Judul                             : Collapse, Runtuhnya Peradaban-peradaban Dunia
Pengarang                    : Jared Diamond
Penerbit                        : Kepustakaan Populer Gramedia (KPG)
Tahun terbit, cetakan : 2014, cetakan I
Jumlah halaman          : xii + 741
Dimensi                        : 15 cm x 23 cm
ISBN                             : 978-979-91-0682-7
Harga                            : Rp 135.000

Bicara soal bencana, Indonesia tak akan habis ditelaah. Dari spektrum yang cukup luas, kita bisa melihat bencana sebagai apapun yang bersifat destruktif. Ia bisa menyebabkan kekacauan, dan yang paling parah, kehancuran. Sebut saja misalnya, bencana alam dan bencana sosial. Lebih-lebih bila kita tarik ke ranah posmodernisme, bencana akan bisa diterjemahkan lebih spesifik seperti bencana finansial, bencana politik, bencana kerukunan, bencana budaya, dan seterusnya. Sungguh, terlalu banyak kemungkinan dalam dunia posmo.

Di Indonesia, term bencana tidak cukup fasih diperdengarkan atau dituliskan untuk isu-isu yang berkaitan dengan kehidupan sosial. Term bencana ini lebih banyak dilekatkan dengan peristiwa-peristiwa alam, seperti gunung meletus, tsunami, gempa bumi, angin topan, dsb. Setidaknya itu yang saya ketahui.

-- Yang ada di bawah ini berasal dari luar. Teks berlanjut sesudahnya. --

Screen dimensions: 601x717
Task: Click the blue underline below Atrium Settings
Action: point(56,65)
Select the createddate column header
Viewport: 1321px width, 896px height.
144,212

Ada sebuah buku tentang bencana yang beberap bulan lalu mulai menarik minat saya. Judulnya Collapse. Buku itu disusun oleh seorang profesor Geografi dan Ilmu Kesehatan lingkungan dari University of California bernama Jared Diamond. Kalau boleh melabeli, dia adalah ilmuwan multidisiplin. Kenapa begitu? Kita akan paham setelah membaca bukunya.

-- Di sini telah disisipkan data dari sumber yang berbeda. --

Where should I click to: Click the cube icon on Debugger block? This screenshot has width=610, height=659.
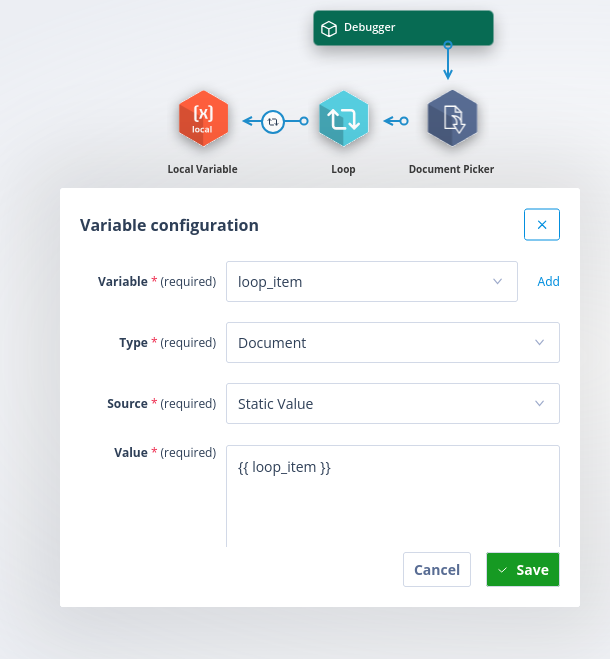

Sebenarnya, buku ini adalah buku pelengkap dari buku sebelumnya yang berjudul Guns, Germs and Steel (Bedil, Kuman dan Baja)—tentang kemunculan dan perkembangan peradaban, yang juga merupakan hasil penelitian jangka panjang yang dia lakukan di hampir setiap belahan dunia. Namun, bukan berarti membaca Collapse, tanpa membaca Guns, Germs and Steel akan menjadi ahistoris. Tidak sama sekali. Kita tetap bisa menikmati paparan komprehensif dari Jared Diamond dengan bahasa yang  ringan—kecuali istilah spesifik yang hanya dikenal bidang pengetahuan tertentu, seakan mendengarkannya bercerita secara lisan kepada kita.

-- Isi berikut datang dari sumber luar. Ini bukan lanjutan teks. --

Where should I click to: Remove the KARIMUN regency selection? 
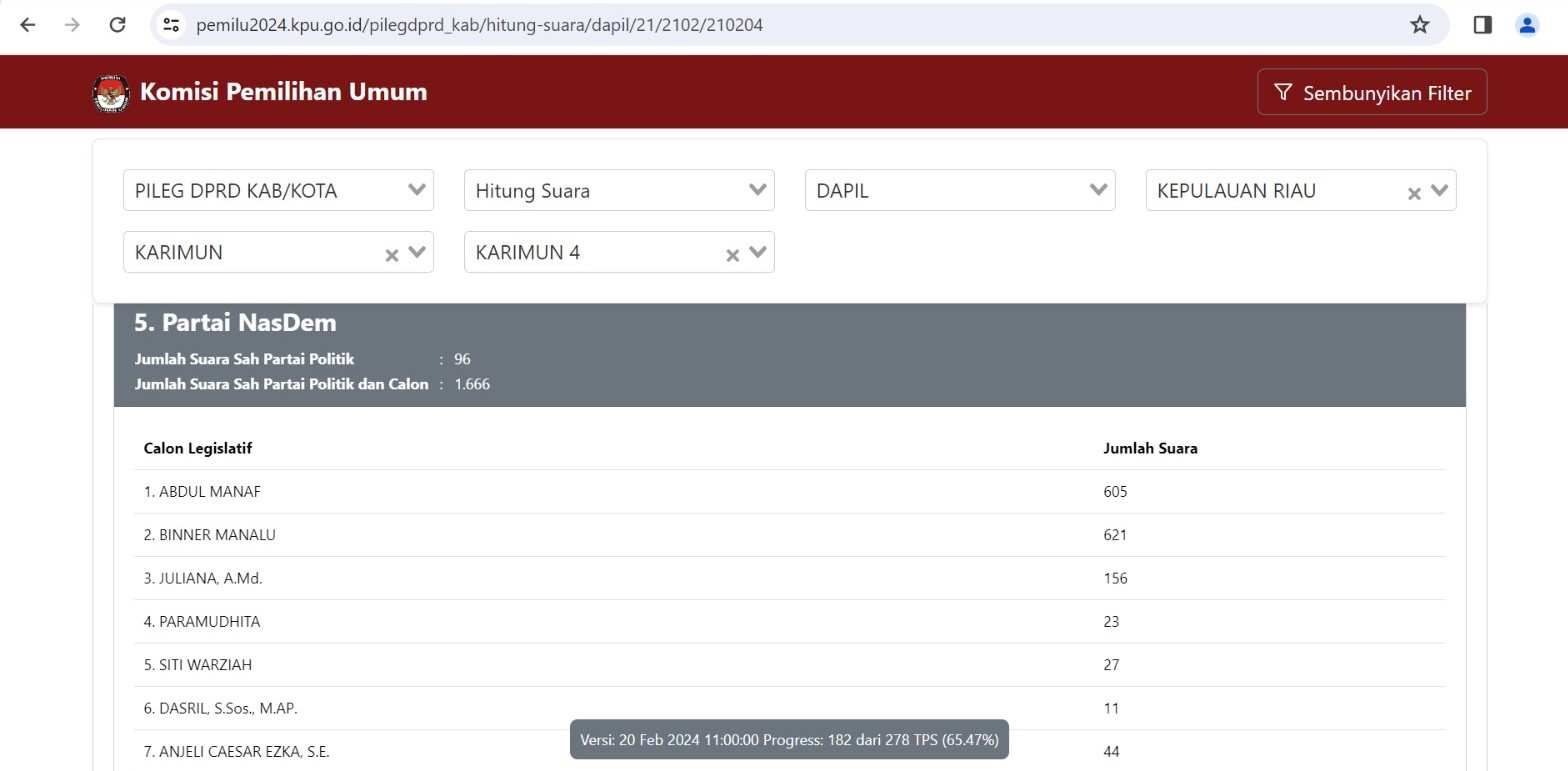click(391, 255)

Nama Jared Diamond sudah saya dengar sejak lama, namun baru beberapa bulan terakhir ini saya mulai mencari tahu tentang karyanya. Perkenalan saya lebih jauh dengannya berawal dari ruang diskusi maya. Saat itu beberapa teman sedang berdiskusi asik tentang banalitas kehidupan manusia modern dan kecenderungan anti-peradaban. Beberapa nama profesor dan akademisi teras menjadi rujukan, seperti John Zerzan, Ted Kaczynski, dan tentu saja Jared Diamond. Dari sana saya mencoba mencari bukunya yang sudah diterbitkan ke dalam Bahasa Indonesia. Dan, voila! Saya mendapatkan bukunya pada sebuah gelaran festival buku di Jakarta. Sedikit beruntung karena bukunya itu sudah cukup sulit dicari.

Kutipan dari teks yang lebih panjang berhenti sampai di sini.